Recorded Change Overtime

The records associated with the existing Monroe Hill site and landscape date back to the colonial period. While the name, Monroe Hill, first appeared during the Civil War, the site was part of a 400-acre patent purchased by Abraham Lewis in 1735. The current name of the site derives from James Monroe's acquisition of the 800-acre plot in 1789. In February of 1789 Monroe wrote to Jefferson describing "the land," as "tolerably good and great art in wood."Monroe planned to develop his "lower plantation," consisting of Monroe Hill. Several structures were purchased by the spring of 1791, and a fire insurance policy from 1800 describes three structures, two of which are identical in size and plan. A drawing tracks the change in the building footprint overtime, mapping out chronological timeline of the development of the property from the turn of the eighteenth century to present day.

 There were a series of three major building campaigns, that field work and archival records support: Phase one dates from the 1790s to about 1819, Phase two likely mid 1820s: from about 1822 to 1823, another campaign likely occurred in the 1840s based on sources from George Spooner, and a final major early campaign in the 1860s.

Circumstances surrounding Monroe's public appointment and private finances forced him to sell 670 acres of his property to Kemp Catlett in 1806 - who later sold the land the John M. Perry. In terms of outbuildings we know that under Perry's occupation the property included a frame smoke house, an ice house, and a well. These buildings are believed to have existed during Catlett and Nichols occupation.

A letter from Jefferson to Brockenbrough, the University Proctor, in 1825, alluded to the landscape of Monroe Hill. In contrast to the Academical Village, Monroe Hill was considered more favorable for a family residence due to its distance from the bustle of student life and its outbuildings and surrounding land which could support the Brockenbrough household. Such assets attributed to the site’s nineteenth-century landscape are important to consider when reviewing Monroe Hill in its entirety and within the context of the University.

The University’s water system also helps to clarify Monroe Hill’s landscape timeline. The earliest water supply scheme designed in 1824 channeled water from Observatory Hill down to the University’s principal buildings via a network of wooden pipes and stored in cisterns on the West Lawn. Brockenbrough notes the proximity of wooden pipes to the stables and outbuildings at Monroe Hill. These wooden pipes, mentioned by Brockenbrough likely date to Jefferson's improvements to the early water system. Jefferson’s design featured log pipes that were dug deeper into the ground for added security, as to solve the leakages of the 1824 supply scheme. Thus, as early as the nineteenth century it is the clear that the landscape at Monroe Hill was altered to fit the needs of both its residences, as well as the systems and needs of the greater University. Payments made to Andrew Zigler for "repairs to pump," recorded in the Proctor's Journal in 1833 support earlier evidence of such alterations to the landscape.
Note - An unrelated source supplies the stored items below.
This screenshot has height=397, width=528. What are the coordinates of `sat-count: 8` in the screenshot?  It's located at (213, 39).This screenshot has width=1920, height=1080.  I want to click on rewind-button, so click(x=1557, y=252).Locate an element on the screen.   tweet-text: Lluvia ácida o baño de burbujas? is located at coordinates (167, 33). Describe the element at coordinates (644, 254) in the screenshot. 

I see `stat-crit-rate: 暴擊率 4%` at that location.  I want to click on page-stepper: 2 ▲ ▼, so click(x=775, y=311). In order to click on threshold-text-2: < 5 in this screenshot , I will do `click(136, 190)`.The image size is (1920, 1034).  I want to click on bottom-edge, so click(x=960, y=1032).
An 1855 map, drafted by Ellot shows the location of water pipes, cisterns, as well as existing buildings and their relationship to the water system. Mention of the cistern appears again in the 1860s when Thomas Farrar a freed black worker was aid thirty-five dollars for "replacing pump logs on Monroe Hill."

Another recorded installment to the landscape occurred in the mid 1830s when local suppliers sold 125 locust posts "to enclose [the] Proctor's yard." An image from 1856 records this fence, or a subsequent fence enclosing the front yard at Monroe Hill. Apparently, in the 1850s a University Farm was "attached to the Proctor's House." Yet it is unclear where the Farm was located, perhaps to the north or the west of the main house, and it does not seem to alter how the landscape is interpreted on the whole.

The University purchased Monroe Hill in 1820 and in the wake of the Civil War Monroe Hill was designated as an official faculty housing and remained as such up to the mid-twentieth century. Under Professor Venable's occupation in 1866 changes to the Monroe Hill yard were made and documented. The earlier fence was replaced and privies which featured in an earlier iteration of the yard were removed.  A map made by E.S. Campbell from 1828 shows stables which were later demolished around 1829 to make room for dormitories. The elevator and adjoining brick pathway were constructed to the south of the main house in 1994. In August of 1888, the Board of Visitors approved $2,000 for "the improvement of grounds" at Monroe Hill.

2006 aerial imagery of Monroe Hill displays a narrow pathway diagonally connecting the two major paths still existing on the site.

 This narrower pathway was removed in the last six months as can be seen in visible disruption to the site via the different grass texture evident in a recent photo taken.